DATA UNDER STUDY:
__________

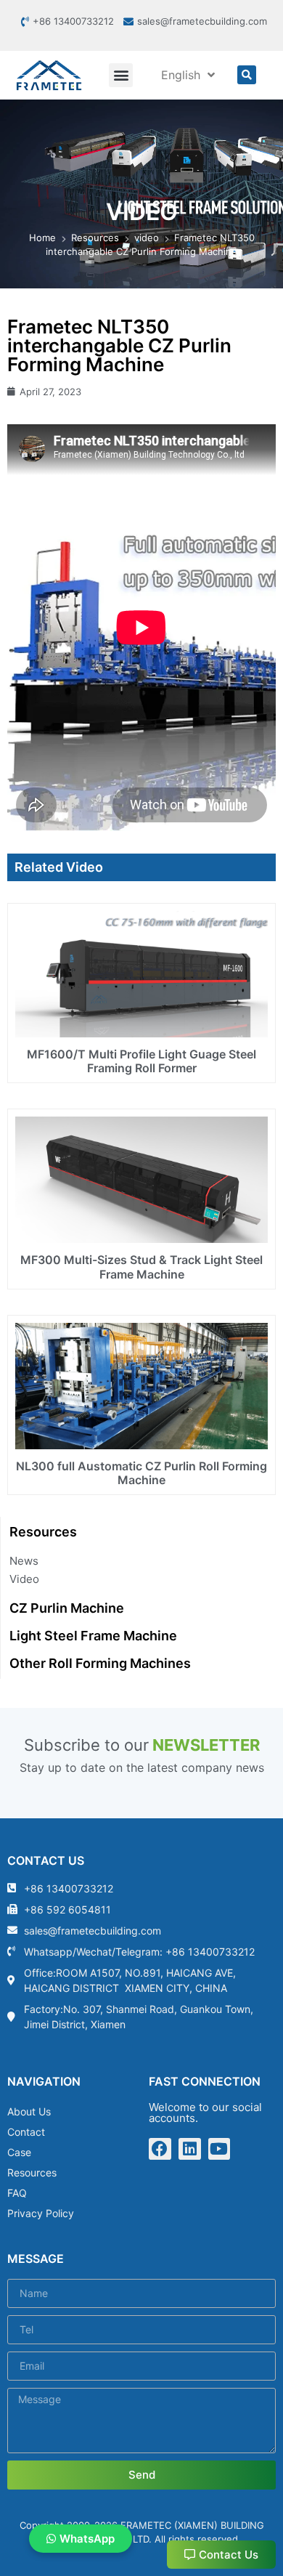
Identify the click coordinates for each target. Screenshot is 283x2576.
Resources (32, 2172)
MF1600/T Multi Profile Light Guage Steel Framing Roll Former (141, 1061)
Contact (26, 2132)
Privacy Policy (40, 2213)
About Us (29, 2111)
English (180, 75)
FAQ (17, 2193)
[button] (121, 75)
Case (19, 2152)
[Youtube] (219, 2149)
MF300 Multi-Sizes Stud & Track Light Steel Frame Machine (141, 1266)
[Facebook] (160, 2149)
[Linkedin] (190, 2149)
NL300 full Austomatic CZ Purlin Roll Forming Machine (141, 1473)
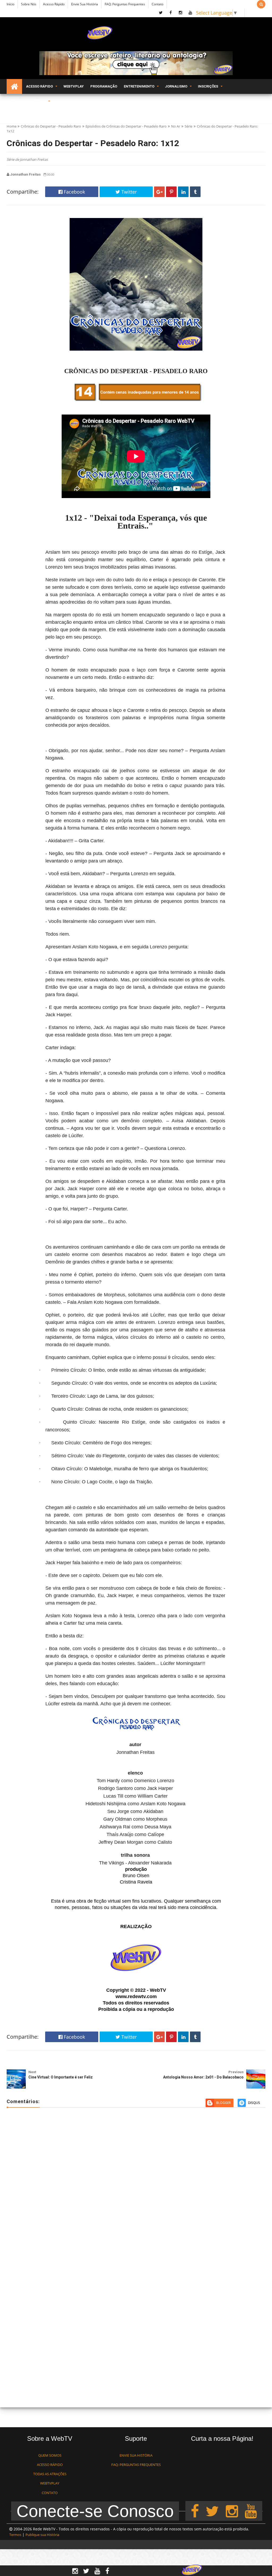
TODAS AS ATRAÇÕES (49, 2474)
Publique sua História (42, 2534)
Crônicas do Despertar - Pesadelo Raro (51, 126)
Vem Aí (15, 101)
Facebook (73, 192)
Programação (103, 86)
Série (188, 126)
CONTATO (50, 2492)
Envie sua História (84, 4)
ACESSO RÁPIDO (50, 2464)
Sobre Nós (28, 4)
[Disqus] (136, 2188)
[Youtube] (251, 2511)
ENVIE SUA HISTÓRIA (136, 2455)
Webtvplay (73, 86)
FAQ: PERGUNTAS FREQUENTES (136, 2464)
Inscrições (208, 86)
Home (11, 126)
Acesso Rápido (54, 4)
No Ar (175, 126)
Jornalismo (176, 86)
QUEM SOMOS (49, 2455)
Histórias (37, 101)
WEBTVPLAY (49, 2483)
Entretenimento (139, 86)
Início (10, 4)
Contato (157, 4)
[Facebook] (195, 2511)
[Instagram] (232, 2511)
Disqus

__________

GOAL OF THE EXERCISE: Without the pictures, transcribe the lines from the one containing "[Facebook] (160, 2149)" through the end of the data, exactly and only those.

EXPECTED OUTPUT:
[Facebook] (160, 2149)
[Linkedin] (190, 2149)
NL300 full Austomatic CZ Purlin Roll Forming Machine (141, 1473)
TODAS AS ATRAÇÕES (49, 2474)
Publique sua História (42, 2534)
Crônicas do Despertar - Pesadelo Raro (51, 126)
Vem Aí (15, 101)
Facebook (73, 192)
Programação (103, 86)
Série (188, 126)
CONTATO (50, 2492)
Envie sua História (84, 4)
ACESSO RÁPIDO (50, 2464)
Sobre Nós (28, 4)
[Disqus] (136, 2188)
[Youtube] (251, 2511)
ENVIE SUA HISTÓRIA (136, 2455)
Webtvplay (73, 86)
FAQ: PERGUNTAS FREQUENTES (136, 2464)
Inscrições (208, 86)
Home (11, 126)
Acesso Rápido (54, 4)
No Ar (175, 126)
Jornalismo (176, 86)
QUEM SOMOS (49, 2455)
Histórias (37, 101)
WEBTVPLAY (49, 2483)
Entretenimento (139, 86)
Início (10, 4)
Contato (157, 4)
[Facebook] (195, 2511)
[Instagram] (232, 2511)
Disqus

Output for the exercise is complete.